Zumbi dos Palmares fought for his people’s liberation from the Portuguese slave trade.
I am a teacher. I have worked as a preschool director, a principal, an assistant principal, a lower school principal, and a general studies principal, but first and foremost my career has called me to teach.
One of the toughest things I have taught is American History. Our history is filled with wonder and horror. We are fortunate, in the 21st Century, to have amassed a collection of books that allow us to view this history from many vantage points. Of note currently is the series, “The 1619 Project” offered by the New York Times. I hope that not only will everyone read it, but that it offers an opportunity to open the minds of those who still resist the full narrative of our country.
I taught 5th grade for several years. In California, fifth grade is the grade in which the study of the history of the United States begins. During my last year of teaching 5th grade, I found myself at a magnet school with a very diverse class. One child, a black student, raised her hand as I began the school year with the typical routines.
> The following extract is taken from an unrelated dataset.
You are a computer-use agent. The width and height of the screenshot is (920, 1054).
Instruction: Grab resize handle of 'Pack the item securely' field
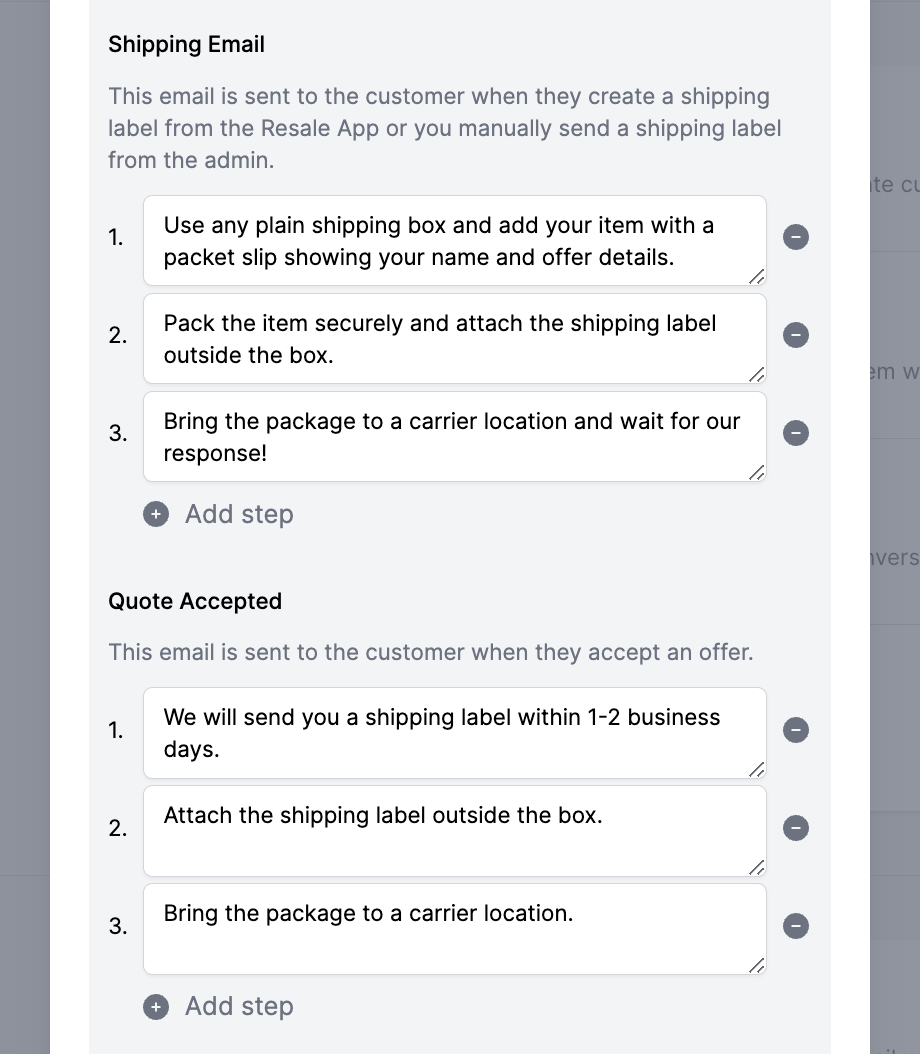click(x=757, y=374)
She asked, “Are we going to be learning about slavery?” I answered that our studies would be about American history and of course we would be learning about slavery. A buzz went through the room.
I addressed the mixture of differently colored faces: “Raise your hand if you have learned about slavery.” Almost no one raised their hands. “Raise your hand if you would like to learn about slavery.” Almost every hand went up.
“Ok. I will learn everything I can this week, and we will start next week before we begin our curriculum for American history. This is important.”
And I did. I went to the bookstore and found the few books available and I read, for a solid week. I wondered how a white teacher could condense a history so egregious and horrifying and at the same time inspire students to learn more throughout the year about our American ideals, especially when our class history textbook, like most of our curriculum, was so limited in scope.
I passed out a large white paper to each child, and demonstrated how a timeline was made, as none had knowledge about creating timelines. At one end we entered the date 1619 and at the other end we entered 1998, our current year. With pencils and rulers in hand, we plunged through what I could pull from the books I’d read.
This small action on my part anchored our learning for the year. I tried to balance a fifth grade level of truth with enough stories of inspiration to also inspire pride. The children were as spellbound with the lessons, black and white alike, as they were when J.K Rowling’s first Harry Potter book came out and we read it as a class, a break from the dismal basal reader we were assigned.
I did OK. I did my best. But if you, as I was in 1998, are unsure of the details of the history of slavery in our country and throughout the world, please begin to follow the “1619 Project” created by the New York Times. I think we need to do a better job of educating everyone.